WHAT YOU HAVE TO DO |
Count the rows in the records below that contain the string "line", matching case exactly, and reply with only that number.

·····

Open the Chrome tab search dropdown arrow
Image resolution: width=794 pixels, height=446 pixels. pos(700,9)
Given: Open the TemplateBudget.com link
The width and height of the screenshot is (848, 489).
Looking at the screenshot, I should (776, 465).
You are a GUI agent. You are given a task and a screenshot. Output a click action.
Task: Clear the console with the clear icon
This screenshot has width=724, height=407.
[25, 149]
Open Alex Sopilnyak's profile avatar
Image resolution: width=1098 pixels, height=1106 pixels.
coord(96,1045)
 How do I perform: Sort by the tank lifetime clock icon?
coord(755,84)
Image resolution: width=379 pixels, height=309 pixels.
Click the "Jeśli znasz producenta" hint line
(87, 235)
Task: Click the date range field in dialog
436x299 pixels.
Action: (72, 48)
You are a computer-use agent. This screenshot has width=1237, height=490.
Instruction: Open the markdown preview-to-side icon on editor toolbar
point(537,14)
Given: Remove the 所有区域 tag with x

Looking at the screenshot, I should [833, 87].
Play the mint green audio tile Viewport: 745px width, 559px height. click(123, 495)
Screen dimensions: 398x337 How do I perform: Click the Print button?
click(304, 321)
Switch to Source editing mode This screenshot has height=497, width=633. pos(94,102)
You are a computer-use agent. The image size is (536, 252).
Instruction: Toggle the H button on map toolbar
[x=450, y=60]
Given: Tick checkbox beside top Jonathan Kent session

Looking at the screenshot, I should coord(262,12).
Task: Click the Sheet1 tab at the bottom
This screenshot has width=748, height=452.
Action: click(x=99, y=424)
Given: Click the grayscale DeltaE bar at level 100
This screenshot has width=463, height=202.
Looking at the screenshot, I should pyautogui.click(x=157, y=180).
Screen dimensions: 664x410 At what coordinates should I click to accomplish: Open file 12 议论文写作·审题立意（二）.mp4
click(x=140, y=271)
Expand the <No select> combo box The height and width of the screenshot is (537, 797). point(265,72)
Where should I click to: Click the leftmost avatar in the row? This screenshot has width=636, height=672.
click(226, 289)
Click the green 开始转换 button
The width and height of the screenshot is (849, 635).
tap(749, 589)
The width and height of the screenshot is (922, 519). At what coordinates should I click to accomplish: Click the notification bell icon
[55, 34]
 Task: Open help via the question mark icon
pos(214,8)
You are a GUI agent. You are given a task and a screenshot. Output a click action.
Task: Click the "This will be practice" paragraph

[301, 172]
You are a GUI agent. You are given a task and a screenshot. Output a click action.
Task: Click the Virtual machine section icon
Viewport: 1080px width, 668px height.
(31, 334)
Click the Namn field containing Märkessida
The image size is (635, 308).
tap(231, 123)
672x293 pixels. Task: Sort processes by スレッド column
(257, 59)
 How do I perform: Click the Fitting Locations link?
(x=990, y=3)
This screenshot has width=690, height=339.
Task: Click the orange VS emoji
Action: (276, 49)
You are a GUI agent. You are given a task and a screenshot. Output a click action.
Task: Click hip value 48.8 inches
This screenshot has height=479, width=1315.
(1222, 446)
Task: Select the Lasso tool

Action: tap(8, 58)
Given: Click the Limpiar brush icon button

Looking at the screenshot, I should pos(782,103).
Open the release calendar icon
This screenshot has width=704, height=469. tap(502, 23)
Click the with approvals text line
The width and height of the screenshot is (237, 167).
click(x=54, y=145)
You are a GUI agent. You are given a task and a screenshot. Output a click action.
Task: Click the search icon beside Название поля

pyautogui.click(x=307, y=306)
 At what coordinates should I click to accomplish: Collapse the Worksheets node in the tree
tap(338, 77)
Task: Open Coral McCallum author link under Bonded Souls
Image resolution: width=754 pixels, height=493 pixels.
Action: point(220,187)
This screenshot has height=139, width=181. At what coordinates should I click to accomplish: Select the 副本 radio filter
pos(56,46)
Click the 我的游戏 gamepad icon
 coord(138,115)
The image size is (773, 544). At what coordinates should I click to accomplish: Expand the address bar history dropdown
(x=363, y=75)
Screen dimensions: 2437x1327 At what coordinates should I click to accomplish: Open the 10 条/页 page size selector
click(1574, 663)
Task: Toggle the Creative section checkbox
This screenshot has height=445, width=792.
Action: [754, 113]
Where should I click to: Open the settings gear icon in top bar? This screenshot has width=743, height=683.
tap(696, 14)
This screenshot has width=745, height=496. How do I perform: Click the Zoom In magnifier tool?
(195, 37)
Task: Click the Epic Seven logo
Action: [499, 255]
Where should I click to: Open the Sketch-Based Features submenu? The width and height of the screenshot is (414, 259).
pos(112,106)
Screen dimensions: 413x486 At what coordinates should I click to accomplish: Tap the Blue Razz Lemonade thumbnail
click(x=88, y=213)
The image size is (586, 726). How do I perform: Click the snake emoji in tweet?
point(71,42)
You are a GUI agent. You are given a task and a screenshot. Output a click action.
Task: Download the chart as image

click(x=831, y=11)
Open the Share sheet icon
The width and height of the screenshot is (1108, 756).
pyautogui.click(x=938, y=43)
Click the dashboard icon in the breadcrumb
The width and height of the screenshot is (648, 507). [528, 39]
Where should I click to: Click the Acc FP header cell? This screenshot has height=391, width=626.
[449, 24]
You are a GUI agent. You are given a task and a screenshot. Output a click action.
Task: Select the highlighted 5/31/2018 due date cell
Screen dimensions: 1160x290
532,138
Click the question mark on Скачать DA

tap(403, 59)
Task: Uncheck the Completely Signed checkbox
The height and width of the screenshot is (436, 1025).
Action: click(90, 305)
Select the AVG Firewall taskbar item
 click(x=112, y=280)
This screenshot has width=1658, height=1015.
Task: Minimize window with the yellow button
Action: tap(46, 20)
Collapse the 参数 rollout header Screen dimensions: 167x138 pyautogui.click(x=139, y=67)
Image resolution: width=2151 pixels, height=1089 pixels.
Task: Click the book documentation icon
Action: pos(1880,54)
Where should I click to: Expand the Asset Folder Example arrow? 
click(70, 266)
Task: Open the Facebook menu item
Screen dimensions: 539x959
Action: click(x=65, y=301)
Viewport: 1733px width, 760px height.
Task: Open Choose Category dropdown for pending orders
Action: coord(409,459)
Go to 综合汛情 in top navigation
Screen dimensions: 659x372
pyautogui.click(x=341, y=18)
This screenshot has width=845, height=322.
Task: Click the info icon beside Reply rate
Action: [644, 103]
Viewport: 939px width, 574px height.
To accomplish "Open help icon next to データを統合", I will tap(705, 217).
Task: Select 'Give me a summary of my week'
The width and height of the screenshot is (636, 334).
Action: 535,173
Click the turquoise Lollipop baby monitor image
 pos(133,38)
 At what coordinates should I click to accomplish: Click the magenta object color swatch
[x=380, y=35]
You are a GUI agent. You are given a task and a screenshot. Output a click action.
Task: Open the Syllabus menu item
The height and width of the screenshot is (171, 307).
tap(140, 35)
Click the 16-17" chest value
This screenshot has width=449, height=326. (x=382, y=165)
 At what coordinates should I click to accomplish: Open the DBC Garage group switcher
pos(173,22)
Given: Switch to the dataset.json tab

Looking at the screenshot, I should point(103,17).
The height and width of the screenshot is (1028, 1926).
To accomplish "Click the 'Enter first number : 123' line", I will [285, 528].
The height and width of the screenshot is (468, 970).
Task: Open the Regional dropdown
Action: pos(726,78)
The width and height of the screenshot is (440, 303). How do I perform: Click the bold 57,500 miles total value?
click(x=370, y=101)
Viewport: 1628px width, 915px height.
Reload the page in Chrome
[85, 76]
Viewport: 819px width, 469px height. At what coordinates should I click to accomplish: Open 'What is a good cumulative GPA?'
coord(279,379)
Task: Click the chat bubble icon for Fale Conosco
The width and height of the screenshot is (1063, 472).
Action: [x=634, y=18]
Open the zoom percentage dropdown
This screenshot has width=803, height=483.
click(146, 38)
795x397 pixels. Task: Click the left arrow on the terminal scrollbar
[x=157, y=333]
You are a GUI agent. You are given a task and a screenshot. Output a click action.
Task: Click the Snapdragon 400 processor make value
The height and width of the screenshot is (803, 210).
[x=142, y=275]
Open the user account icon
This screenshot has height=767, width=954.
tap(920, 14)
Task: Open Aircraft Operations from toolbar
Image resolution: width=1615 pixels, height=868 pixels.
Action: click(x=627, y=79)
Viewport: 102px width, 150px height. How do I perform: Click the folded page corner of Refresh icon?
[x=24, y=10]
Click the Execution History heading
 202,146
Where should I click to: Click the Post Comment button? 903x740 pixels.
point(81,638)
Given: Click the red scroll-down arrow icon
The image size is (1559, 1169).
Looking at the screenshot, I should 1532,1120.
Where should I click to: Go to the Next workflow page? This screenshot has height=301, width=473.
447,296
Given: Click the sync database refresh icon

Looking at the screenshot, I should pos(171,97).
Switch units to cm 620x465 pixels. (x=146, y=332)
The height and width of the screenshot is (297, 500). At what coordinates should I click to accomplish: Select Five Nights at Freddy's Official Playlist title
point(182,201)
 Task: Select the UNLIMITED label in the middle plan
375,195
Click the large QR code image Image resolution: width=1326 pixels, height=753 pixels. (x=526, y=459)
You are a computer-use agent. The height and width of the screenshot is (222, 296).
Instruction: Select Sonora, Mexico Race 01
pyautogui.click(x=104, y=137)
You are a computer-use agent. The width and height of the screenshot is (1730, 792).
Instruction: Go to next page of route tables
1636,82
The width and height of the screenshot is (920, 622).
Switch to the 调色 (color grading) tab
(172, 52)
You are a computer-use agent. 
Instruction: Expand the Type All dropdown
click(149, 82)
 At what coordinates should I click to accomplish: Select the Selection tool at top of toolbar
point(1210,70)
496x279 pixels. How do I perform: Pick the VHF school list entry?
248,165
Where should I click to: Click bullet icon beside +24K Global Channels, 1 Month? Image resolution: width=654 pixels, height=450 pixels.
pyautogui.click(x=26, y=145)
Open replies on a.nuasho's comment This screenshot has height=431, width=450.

·····

THE COMPLETED TASK |
3